What you need to do ->
Copy out each line featuring the string "agent" from the entries beneath.

Records provided below:

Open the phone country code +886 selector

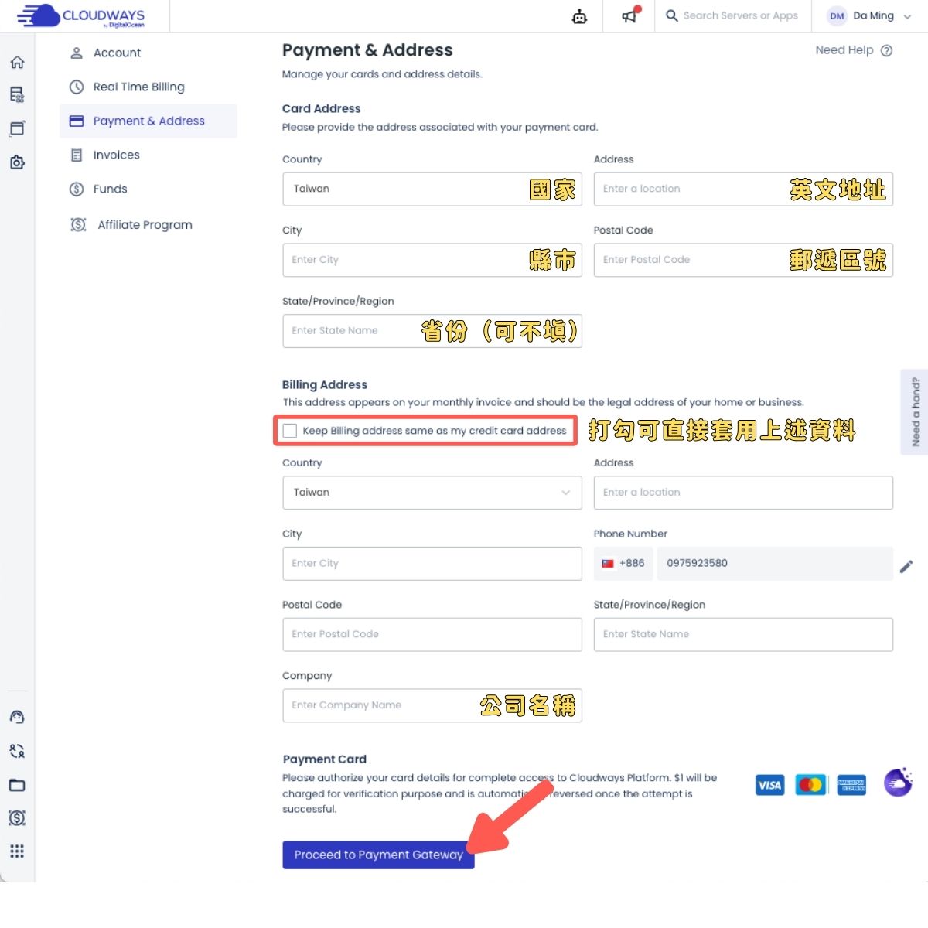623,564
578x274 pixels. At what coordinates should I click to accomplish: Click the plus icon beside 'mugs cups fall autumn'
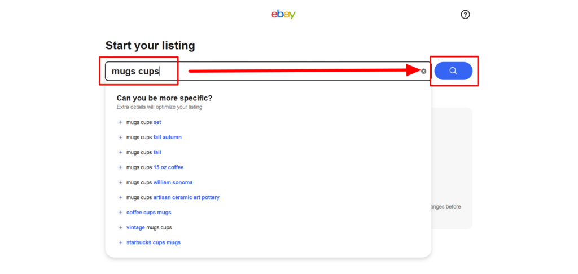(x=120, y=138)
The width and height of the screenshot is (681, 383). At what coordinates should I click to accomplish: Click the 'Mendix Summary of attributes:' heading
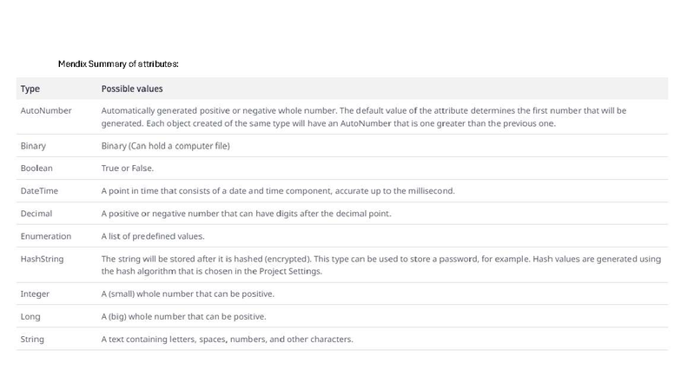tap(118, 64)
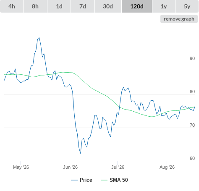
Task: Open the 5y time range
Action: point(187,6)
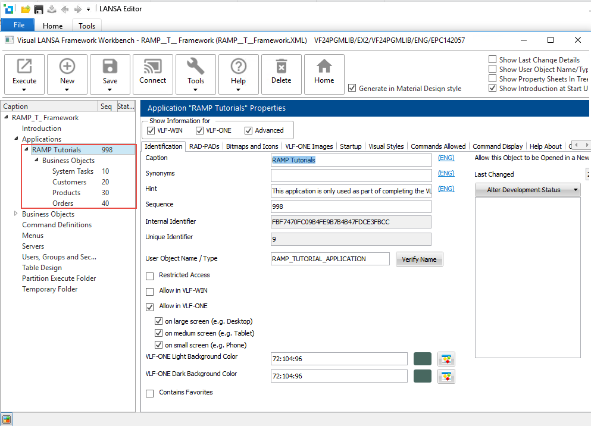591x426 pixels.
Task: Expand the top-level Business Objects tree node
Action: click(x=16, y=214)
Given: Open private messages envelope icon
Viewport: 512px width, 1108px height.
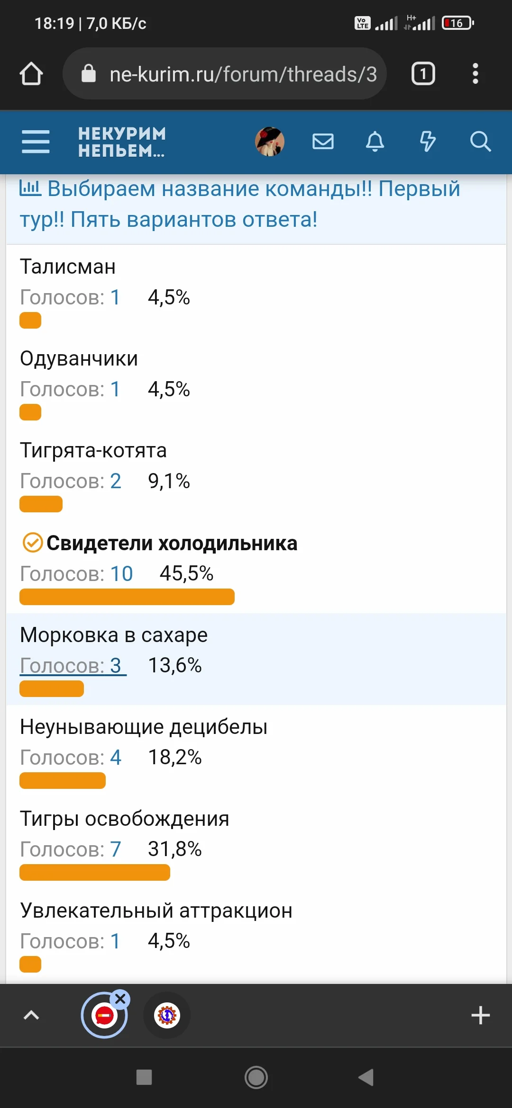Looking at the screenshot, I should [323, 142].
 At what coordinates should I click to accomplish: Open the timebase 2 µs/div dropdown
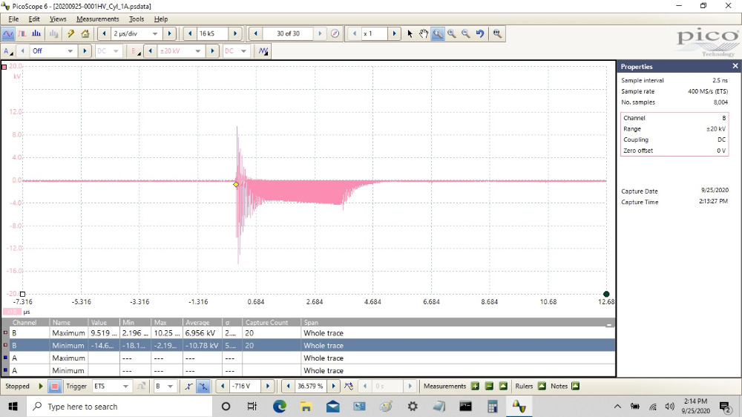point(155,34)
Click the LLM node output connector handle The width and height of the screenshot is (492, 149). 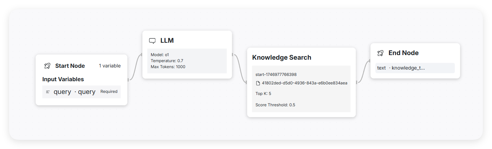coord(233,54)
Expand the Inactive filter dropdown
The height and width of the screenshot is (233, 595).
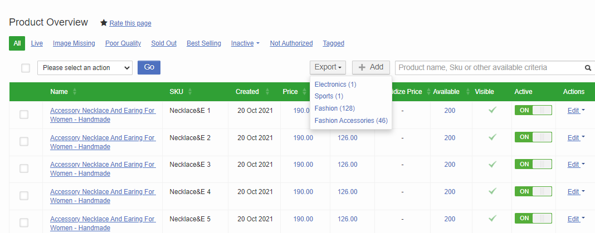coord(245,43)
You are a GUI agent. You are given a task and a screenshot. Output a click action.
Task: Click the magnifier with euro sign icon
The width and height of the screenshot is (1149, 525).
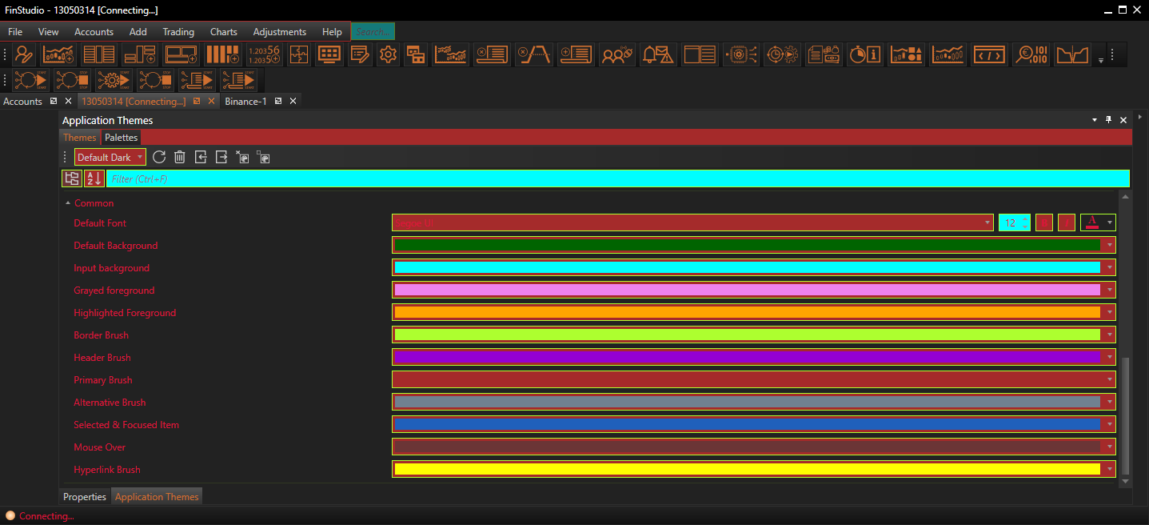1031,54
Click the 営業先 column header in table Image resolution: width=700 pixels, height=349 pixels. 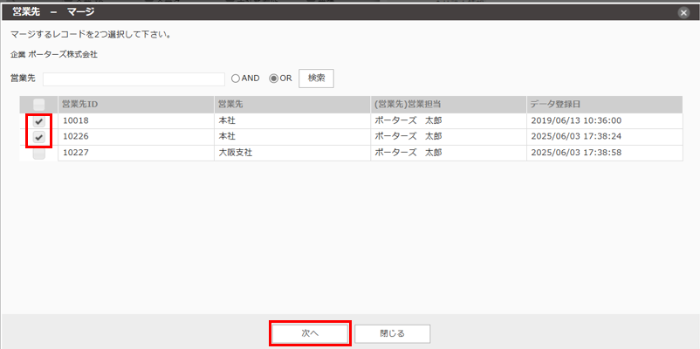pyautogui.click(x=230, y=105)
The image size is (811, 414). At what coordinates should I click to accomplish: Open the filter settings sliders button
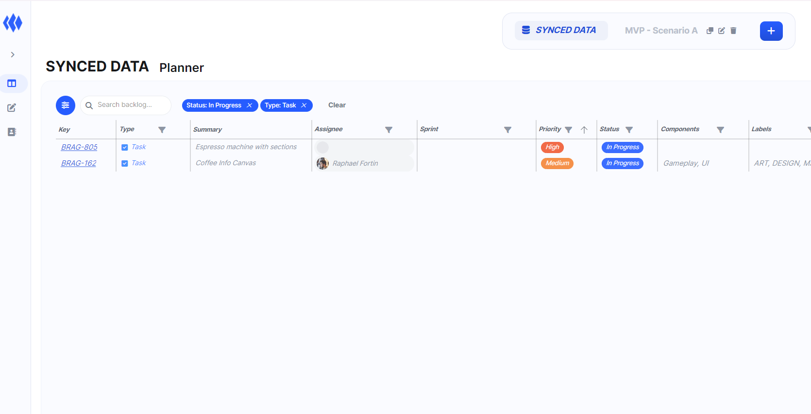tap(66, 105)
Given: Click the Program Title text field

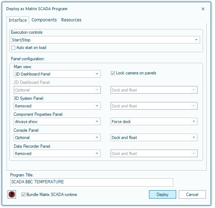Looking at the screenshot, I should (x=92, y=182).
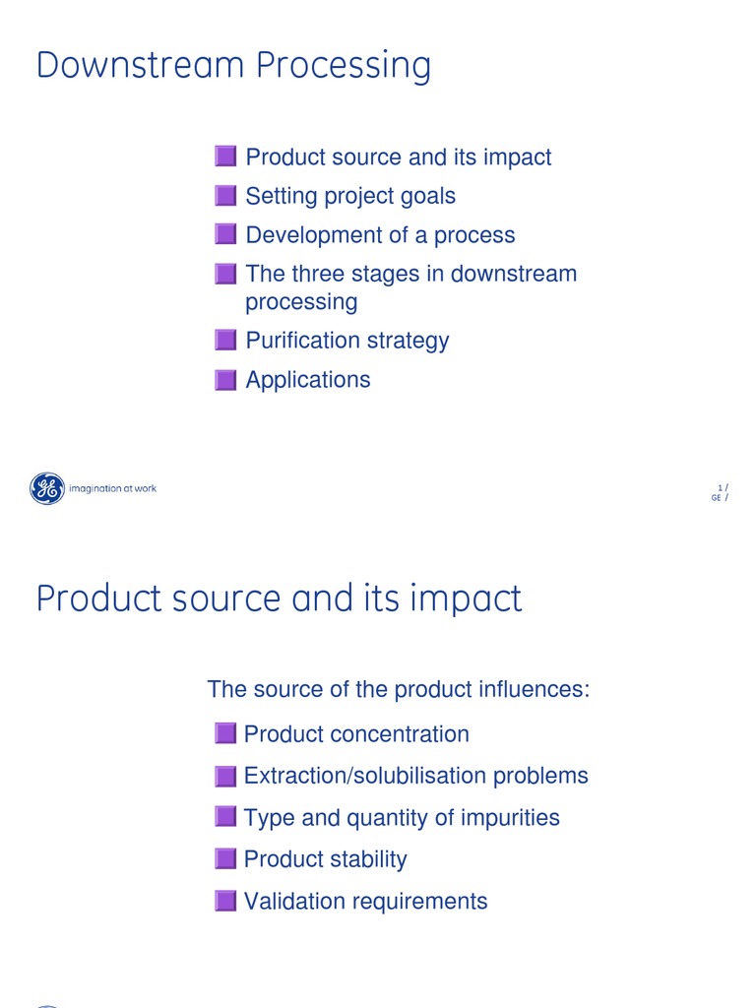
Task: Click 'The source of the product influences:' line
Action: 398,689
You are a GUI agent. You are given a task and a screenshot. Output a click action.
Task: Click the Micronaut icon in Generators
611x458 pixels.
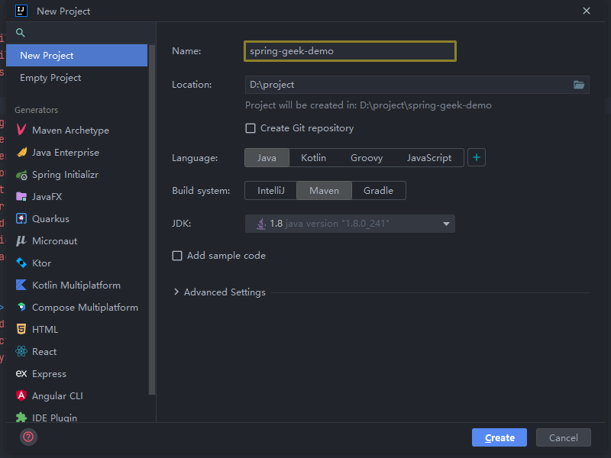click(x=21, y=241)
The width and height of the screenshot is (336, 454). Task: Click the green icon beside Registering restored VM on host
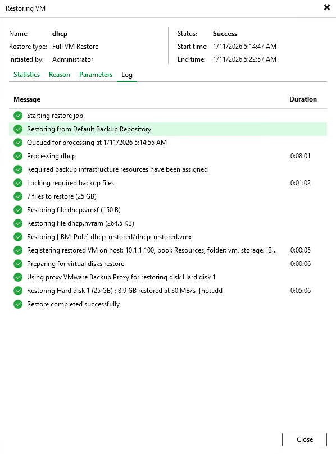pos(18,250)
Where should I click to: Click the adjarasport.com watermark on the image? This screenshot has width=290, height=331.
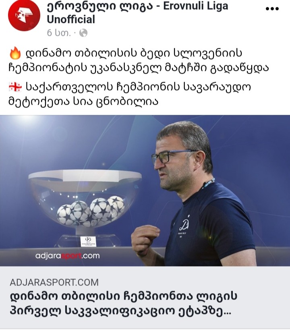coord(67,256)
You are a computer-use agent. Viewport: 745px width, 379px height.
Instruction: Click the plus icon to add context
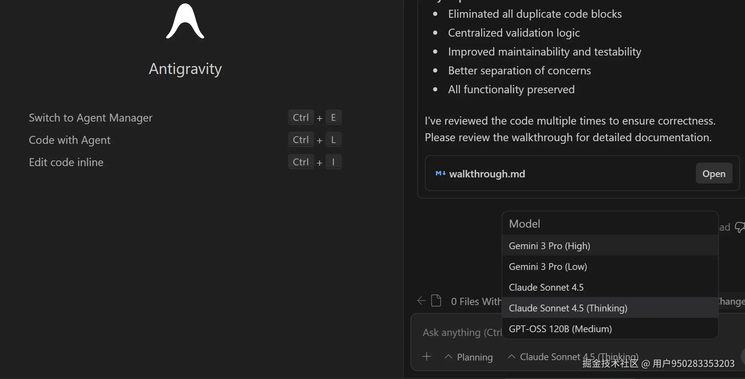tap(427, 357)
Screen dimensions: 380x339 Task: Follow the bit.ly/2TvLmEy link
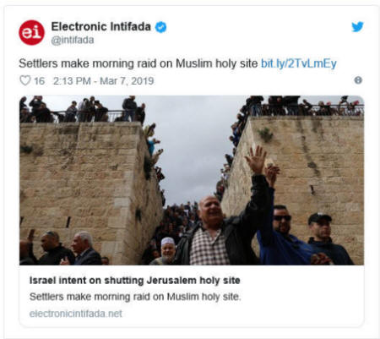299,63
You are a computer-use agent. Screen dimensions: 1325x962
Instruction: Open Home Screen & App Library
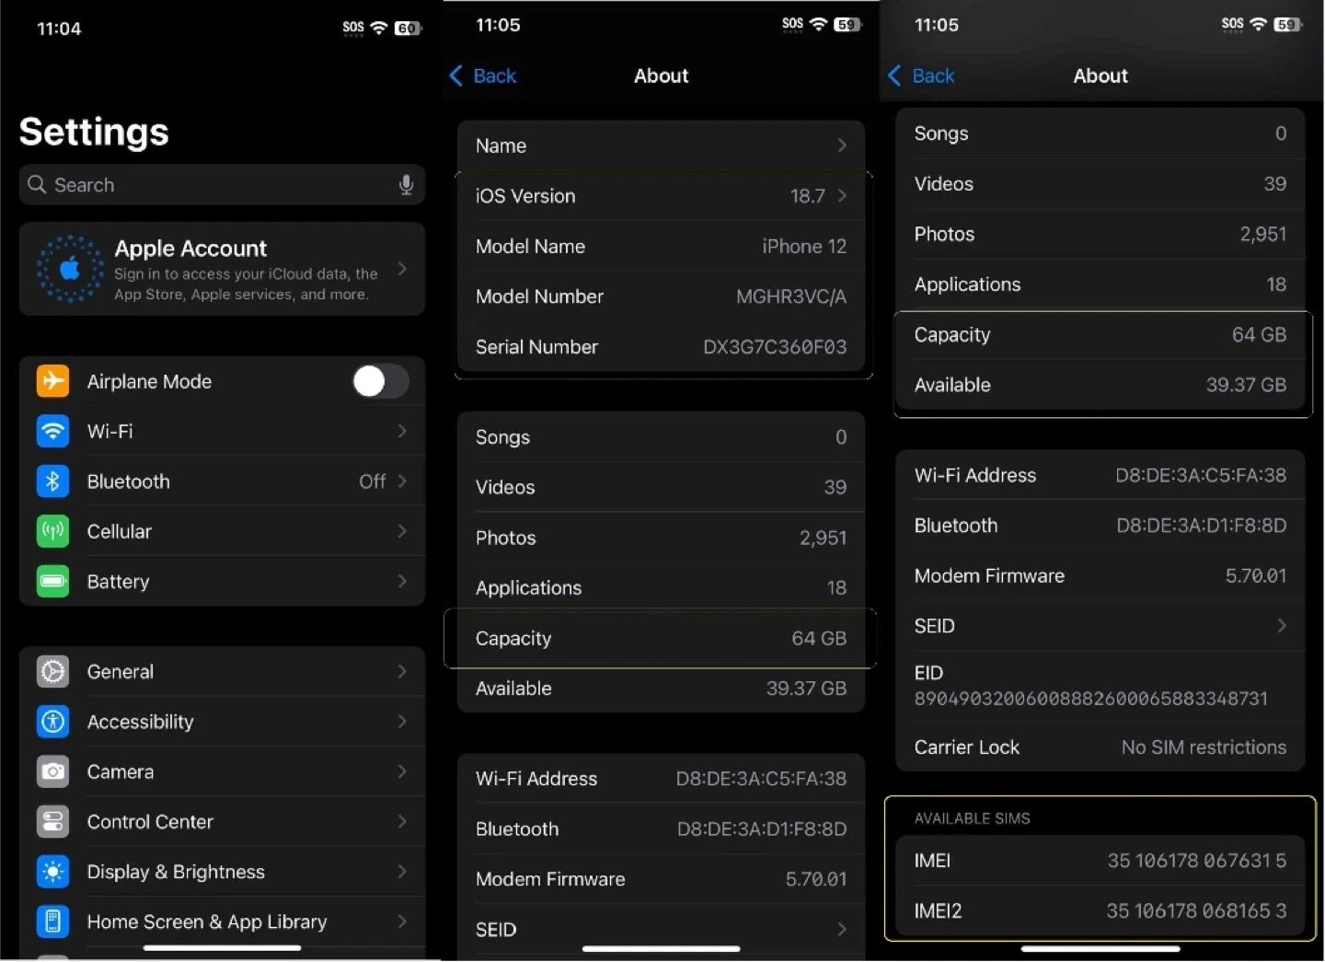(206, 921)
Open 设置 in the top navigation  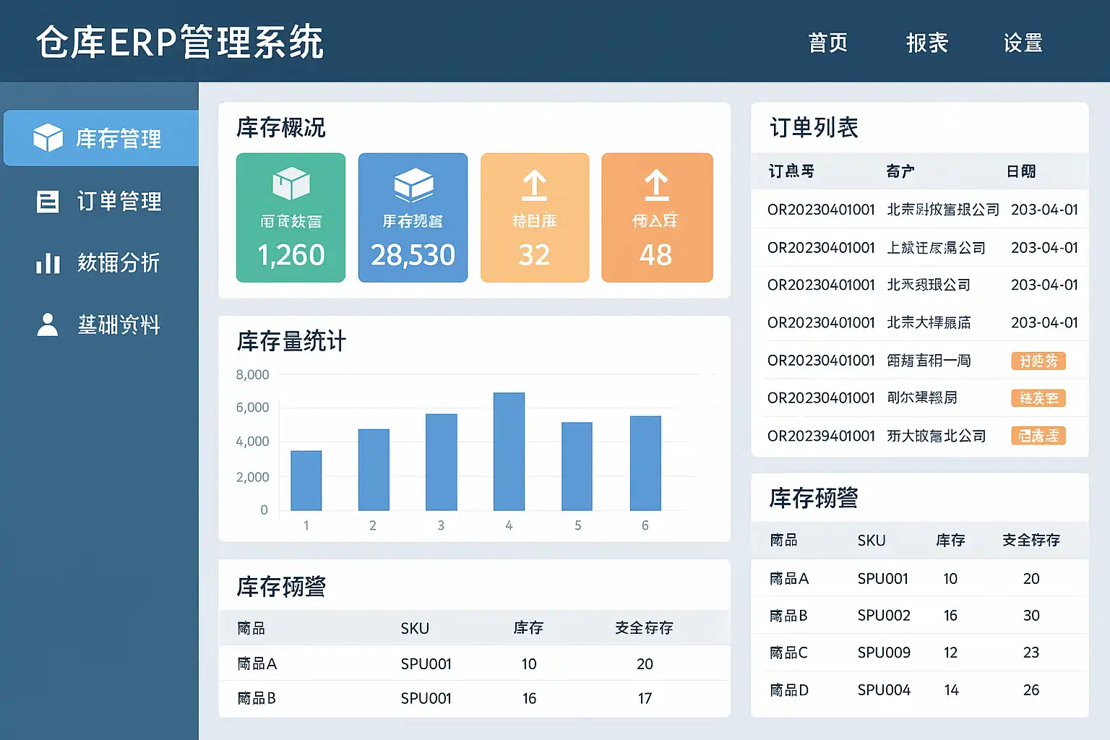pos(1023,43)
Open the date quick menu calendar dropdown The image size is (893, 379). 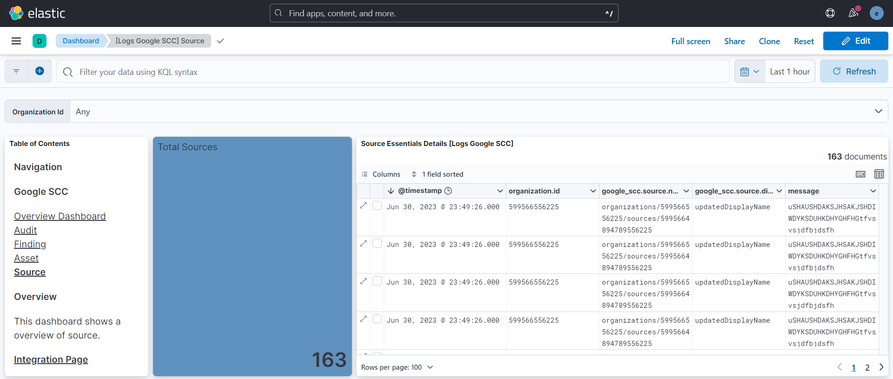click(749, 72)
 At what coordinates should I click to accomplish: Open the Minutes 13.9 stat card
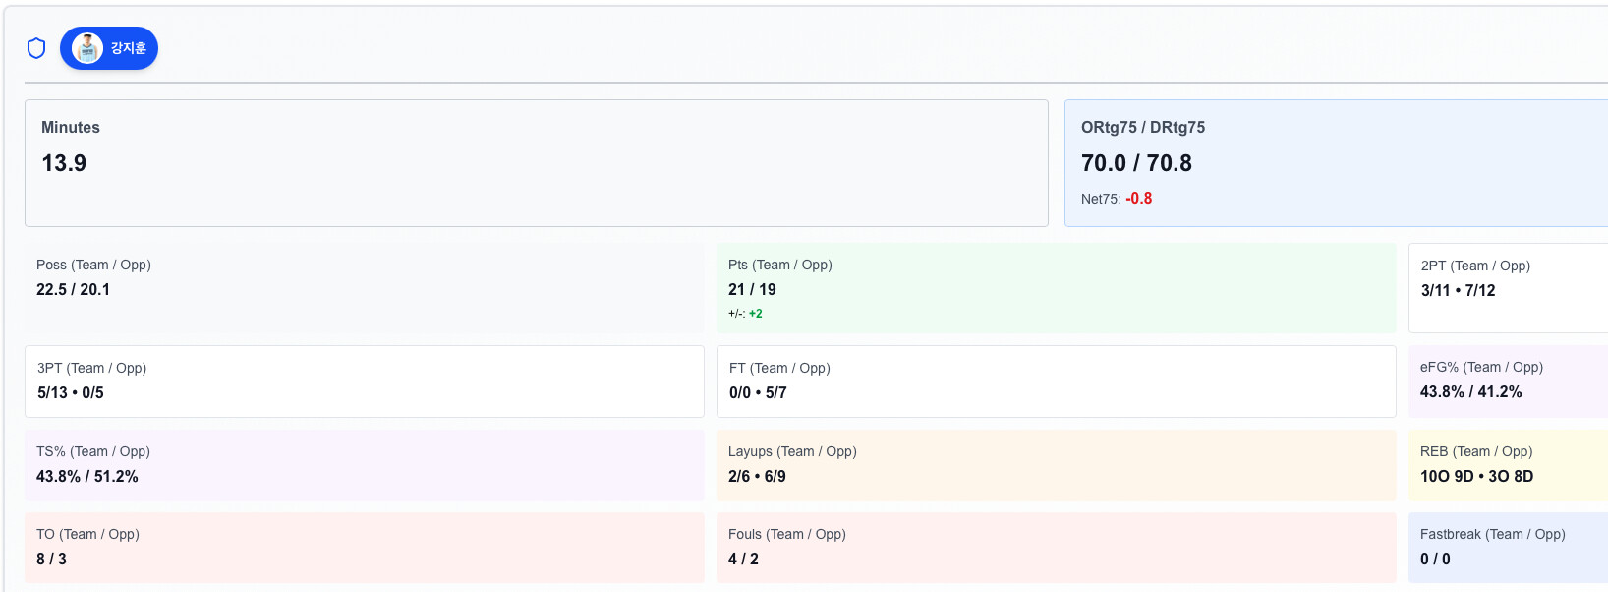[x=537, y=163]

End of Records provided.

Your response ->
You are a GUI agent. You are given a task and a screenshot. Output a click action.
You are a GUI agent. You are given a task and a screenshot. Output a click action.
You are a computer-use agent. Viewport: 745px width, 379px height.
You are a computer-use agent. Screen dimensions: 1325x962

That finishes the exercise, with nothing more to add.